Sara Mehrgut.
El número diecisiete miró hacia atrás y no vio a nadie. Sonrió. No llevaba nada mal la carrera, pero aun quedaba un largo tramo. El viento había aparecido para animar y lo impulsaba con fuerza hacia el horizonte.
Era la primera vez que Jorge se decidía a correr. El resto de los años participaba distribuyendo botellines de agua en la meta. Se trataba de un día muy reconfortante. Cómo camarero estaba habituado a servir a las personas, pero no había nada como recibir ese “gracias” entre jadeos que procuraban formar una sonrisa. La anterior temporada se preguntó qué impulsaba a dibujar muecas risueñas a esos vecinos que desayunaban siempre con el ceño fruncido.
Y aquí estaba Jorge, que no fue nunca un deportista, sintiéndose triunfador. Tenía la garganta seca y cada bocanada de aire le arañaba las entrañas. Sopesó unos segundos la situación y resolvió que podía parar un poco y continuar andando. Se sujetó la cabeza mareada con ambas manos; le ardían las orejas.
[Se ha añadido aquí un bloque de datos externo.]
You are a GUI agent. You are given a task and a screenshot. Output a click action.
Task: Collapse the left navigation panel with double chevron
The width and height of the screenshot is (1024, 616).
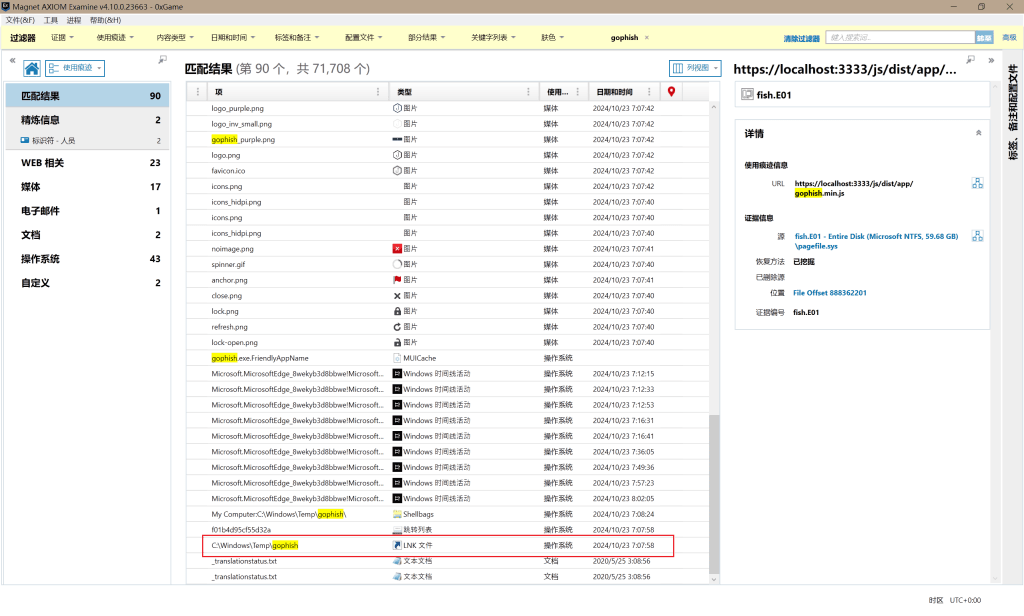coord(11,60)
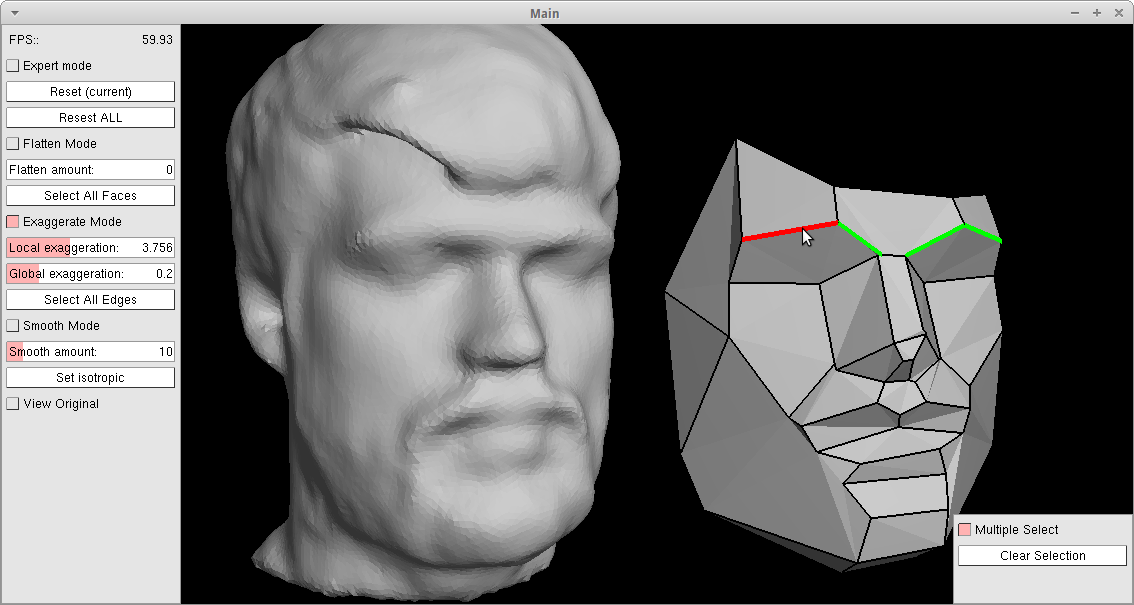Enable the Smooth Mode checkbox
This screenshot has height=605, width=1134.
tap(13, 326)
Al rato, volvió a comprobar que no tenía nadie en la cola y por miedo a perder el buen ritmo, echó de nuevo a correr.
Cualquier otro se habría alegrado al ver la bajada que dibujaba el sendero, pero el diecisiete, poniendo cabeza, se acordó de lo que supondría para sus rodillas y fue frenando. Cuando tropezó juzgó que su mal sino estaba escrito y no lo podía evitar por mucha atención que pusiese en el camino. Cayó de bruces y, amoldado a la pendiente, regaló una estruendosa risotada al monte. Había levantado tanto polvo que no veía nada. Escuchaba a las piedras que corrían mas rápidas que él. La cabecera de la carrera debía encontrarse muy lejos.
Sin animo de incorporarse, se acordó de ella. Cuando le dijo que este año participaría en la marcha, como era confiada le prometió recibirle en la meta. El diecisiete evocó su sonrisa, la ilusión que ella ponía en todo. Por ese motivo se levanto y siguió descendiendo.
Llegaron –al principio desde muy lejos- sonidos de risas, y a continuación, en todas las direcciones, tamborilereos y batir de palmas. Cada vez se oían más cerca. Rodeó la antigua fabrica de algodón y le sorprendió toda una multitud que celebraba la llegada de los deportistas.
Cruzó la meta. Era el último, pero eso no importaba. Ahí estaba su nieta que entre vítores se colgó de su espalda.
El numero diecisiete, en un valiente sprint, cojeó hasta alcanzar el puesto de refrescos. Allí le dedicó una enorme sonrisa al voluntario que lo atendía.